Dealing with ultra-rare variants that have been collapsed by SAIGE-GENE

[oalavijeh]

Dear Ajay and Dan,

I am now analysing data from a SAIGE-GENE analysis we've done with genomics enlgand data but am getting very high or low lambdas with generally absurdly high h2s (>0.3 which when liability adjusted go above 1) and I was wondering:

1. if you had to deal with ultra-rare variant information that has been collapsed together e.g.:

Some of the markerIDs are extremely long. Initially I separated them out but this gives me lots of variants with exactly the same AC/AF/BETA etc which I thought would be biasing my results so I then just assigned the long ultra_rare tagged markerIDs as a single markerID (the first one in the list).

2. how do you tell if the betas have been allele standardised? In your wrangling example script you mention "per-allele are the usual betas reported by an exome wide association study" so I used the betas in the file image but this still gave me odd results so I used your script but this equally gave me odd results as described above.

Sorry for all the questions I am keen to get this working but am a relative novice at this!

All the best

Omid

[ajaynadig]

Hi Omid,

If by "collapsed together", you mean that these are summary statistics from burden tests that aggregate across many variants, unfortunately BHR cannot at present handle this input. BHR inputs variant-level association statistics, not collapsed tests. Additionally, SAIGE by default performs logistic regression for continuous traits, which will generate betas that are log(OR), whereas BHR expects linear regression betas. This difference in units makes a difference, and may be contributing to your odd results.

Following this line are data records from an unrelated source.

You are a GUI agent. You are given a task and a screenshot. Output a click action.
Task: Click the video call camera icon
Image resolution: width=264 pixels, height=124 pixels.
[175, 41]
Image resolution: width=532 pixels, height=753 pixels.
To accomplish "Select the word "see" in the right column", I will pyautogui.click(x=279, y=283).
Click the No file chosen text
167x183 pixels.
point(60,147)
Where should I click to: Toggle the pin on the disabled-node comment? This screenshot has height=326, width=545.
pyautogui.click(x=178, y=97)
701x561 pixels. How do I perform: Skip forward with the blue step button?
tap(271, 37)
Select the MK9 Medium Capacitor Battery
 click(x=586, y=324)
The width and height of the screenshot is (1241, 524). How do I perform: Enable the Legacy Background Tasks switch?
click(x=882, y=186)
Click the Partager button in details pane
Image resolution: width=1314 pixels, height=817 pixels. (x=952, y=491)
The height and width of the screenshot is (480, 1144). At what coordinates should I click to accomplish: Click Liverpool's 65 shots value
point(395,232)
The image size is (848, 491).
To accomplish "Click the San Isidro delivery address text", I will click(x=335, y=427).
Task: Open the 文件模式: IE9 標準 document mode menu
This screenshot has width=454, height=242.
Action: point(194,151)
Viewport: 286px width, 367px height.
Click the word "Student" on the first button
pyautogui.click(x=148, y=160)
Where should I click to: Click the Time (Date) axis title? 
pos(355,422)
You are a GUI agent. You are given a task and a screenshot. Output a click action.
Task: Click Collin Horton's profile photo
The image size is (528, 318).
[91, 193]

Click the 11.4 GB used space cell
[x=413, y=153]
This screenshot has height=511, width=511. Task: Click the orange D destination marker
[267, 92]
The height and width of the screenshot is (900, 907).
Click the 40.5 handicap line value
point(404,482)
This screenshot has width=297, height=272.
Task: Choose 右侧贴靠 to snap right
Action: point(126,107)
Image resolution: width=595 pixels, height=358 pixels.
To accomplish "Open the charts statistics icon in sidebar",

(We recognize that it would be ideal to go directly from SAIGE-GENE to BHR, and are currently working on the idea of a "BHR" mode in SAIGE that outputs summary statistics ready for BHR. However, it will be some time before we can implement this. If you are curious, the primary reasons why this is difficult at present are that 1) SAIGE-GENE uses different burden weights than the BHR default, and 2) SAIGE-GENE does not incorporate null burden statistics as in BHR.)

For the present, we recommend that you calculate case/control betas yourself from the case and control allele frequencies, as we describe in the methods of our paper:

P.S. For ultra rare variants, it may not be that unusual to observe many variants with the same AC/AF/BETA. For example, if many of the variants are singletons, there is a very limited number of possible AC/AF/BETA, that could lead to this pattern.

Hope that answers your question--please let me know if not.